Election Ink, Democracy’s Great Equalizer

The anxieties of a nascent India gave birth to the semi-permanent dye. Today, it represents how far the country has come.

GettyImages-86173488 election ink
First time Indian voter Rajesh Vichare displays the indelible ink mark that shows he has cast his vote at a primary school in Kondgaon village of Raigad district of Maharashtra on April 23, 2009 (INDRANIL MUKHERJEE/AFP via Getty Images)

Jesslyn Tannady


April 19, 2024


13 min

Today marks the start of the largest election in history. Of India’s 1.4 billion people, a whopping 969 million can vote in polls across seven stages, culminating on June 1. Three days later, India will know who will lead the nation as prime minister. Parliament hopefuls will take to the streets, cajoling, coercing, and sometimes even corrupting India’s citizenry to win their support. There will be chaos and conflict, rallies and revelry, hope and fear as citizens sort themselves into one of more than 2,600 parties. 

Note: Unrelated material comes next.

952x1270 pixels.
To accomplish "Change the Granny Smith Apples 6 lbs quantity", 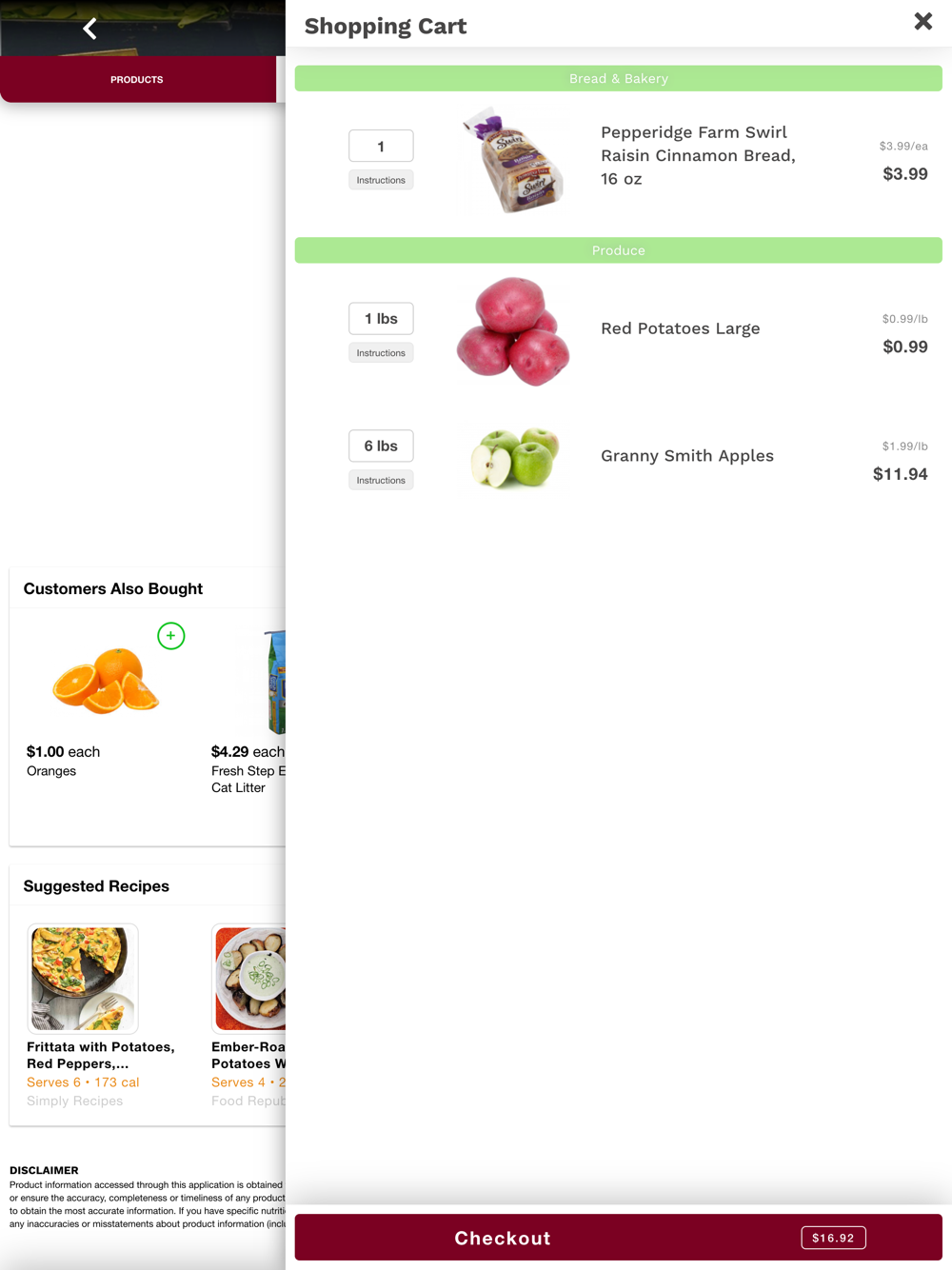I will pos(381,446).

While one can maintain secrecy over who they voted for, whether they voted is there for all to see: a dark blue dye on their index finger. From Bollywood stars to cricket legends to the everyday person, when they vote, this mark makes them the same.

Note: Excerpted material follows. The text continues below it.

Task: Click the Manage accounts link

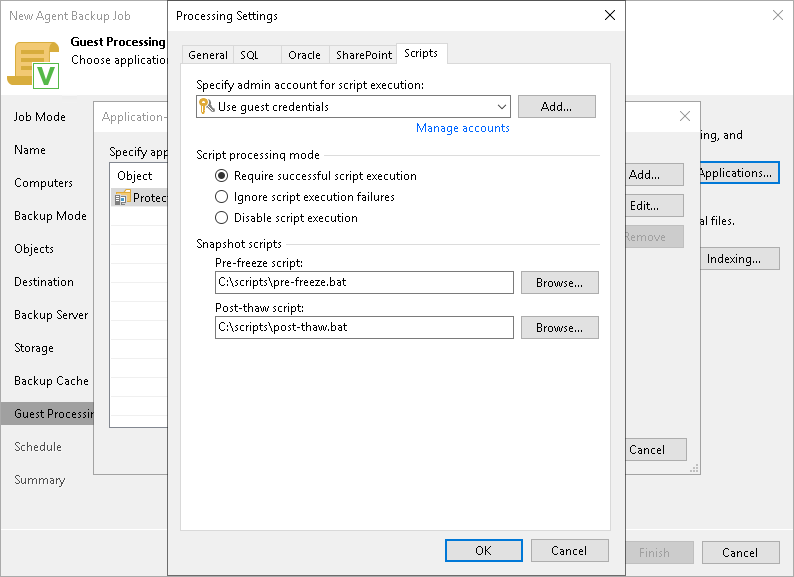Action: [x=462, y=128]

A lot has changed in India’s elections since the country’s inception: electronic voting machines have replaced paper ballots, leaders have risen and fallen, and new generations of voters have entered the fold. India is now the most populous country, overtaking China, and the fastest-growing major economy in the world. But through it all, its election ink has remained a constant. Well, almost.